We start from the US census data aggregated at the census block-level (the smallest and most homogeneous census subdivisions). Block-level data provide information about racial composition within a block, but we don’t know the actual spatial distribution of people within a block.
The RL method randomly redistributes people from block into monoracial cells. Each cell has only one racial group. Cells have different population density. This process is stochastic – it means that we repeat it multiple-times and as a results we have many realizations of such redistribution.
We create two layers:
RL racial ID and RL population density grids can be transformed into RL image - a high-resolution RGB image that provides a visualization of racial pattern within analyzed area.
RL racial ID and RL population density grids serve also as geospatial data used to calculate racial diversity and segregation indices directly from grid.
RL method quantifies spatio-racial pattern using an exposure matrix - a modification of the co-occurrence matrix. The co-occurrence matrix is a two-way table that summarize cell adjaciencies (i.e. how many times purple and yellow cell appear next to each other). In the exposure matrix each pair contributes the value of their average population densities instead of 1.

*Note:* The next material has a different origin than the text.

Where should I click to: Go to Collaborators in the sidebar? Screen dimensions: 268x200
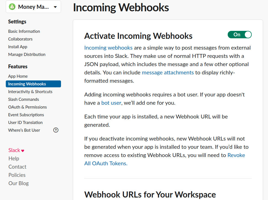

The exposure matrix is further summarized using two metrics derived from Information Theory - entropy and mutual information.
Entropy (E) measures racial diversity. It can be translated into standardized entropy or Hill’s number (\(N_H = a^E\), a is logarithm base equal to 2 in RL). NH depicts the number of racial groups with a significant shares in the analyzed area.
Mutual information (MI) measures racial segregation. In RL, segregation is visually depicted as clumps created by the same-color cells. \(MI\) is a measures of clumping. A large MI value indicates large segregation (racial pattern creates larger clumps). A small \(MI\) value indicates mixed racial pattern.